#### Data for the task
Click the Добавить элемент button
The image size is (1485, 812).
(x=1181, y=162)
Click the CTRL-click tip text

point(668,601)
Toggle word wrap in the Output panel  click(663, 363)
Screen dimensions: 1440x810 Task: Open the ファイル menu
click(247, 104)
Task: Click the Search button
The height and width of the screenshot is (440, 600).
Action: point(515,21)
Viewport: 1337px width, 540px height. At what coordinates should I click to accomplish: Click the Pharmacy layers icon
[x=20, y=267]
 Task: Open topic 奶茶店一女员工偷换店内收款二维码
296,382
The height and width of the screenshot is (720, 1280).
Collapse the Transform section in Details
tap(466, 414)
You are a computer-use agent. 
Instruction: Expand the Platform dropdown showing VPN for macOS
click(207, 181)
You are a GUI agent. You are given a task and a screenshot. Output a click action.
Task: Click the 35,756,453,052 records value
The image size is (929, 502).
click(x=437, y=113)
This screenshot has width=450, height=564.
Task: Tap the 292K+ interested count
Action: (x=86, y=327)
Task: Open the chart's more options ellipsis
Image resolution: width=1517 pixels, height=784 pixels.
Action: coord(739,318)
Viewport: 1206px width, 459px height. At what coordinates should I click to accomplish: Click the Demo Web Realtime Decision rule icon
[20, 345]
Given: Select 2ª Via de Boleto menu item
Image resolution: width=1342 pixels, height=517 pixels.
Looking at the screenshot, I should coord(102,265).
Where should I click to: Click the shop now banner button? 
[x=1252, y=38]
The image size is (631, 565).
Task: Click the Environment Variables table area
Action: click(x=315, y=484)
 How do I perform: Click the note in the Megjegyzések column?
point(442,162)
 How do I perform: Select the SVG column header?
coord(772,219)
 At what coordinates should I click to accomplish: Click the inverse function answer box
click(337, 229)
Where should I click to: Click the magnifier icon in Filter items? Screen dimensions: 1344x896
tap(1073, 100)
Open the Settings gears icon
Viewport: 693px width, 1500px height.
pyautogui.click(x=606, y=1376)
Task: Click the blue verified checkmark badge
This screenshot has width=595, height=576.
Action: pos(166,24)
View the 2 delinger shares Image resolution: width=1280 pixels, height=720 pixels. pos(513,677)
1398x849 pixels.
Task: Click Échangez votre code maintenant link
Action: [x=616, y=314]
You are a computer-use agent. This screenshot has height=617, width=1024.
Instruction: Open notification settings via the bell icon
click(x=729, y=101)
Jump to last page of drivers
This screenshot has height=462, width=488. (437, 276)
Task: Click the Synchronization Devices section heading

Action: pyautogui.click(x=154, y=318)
########
Exercise goal — Pick every line of the data that includes the string "computer".

Task output —
You are a computer-use agent. 
You are a computer-use agent. This screenshot has height=617, width=1024.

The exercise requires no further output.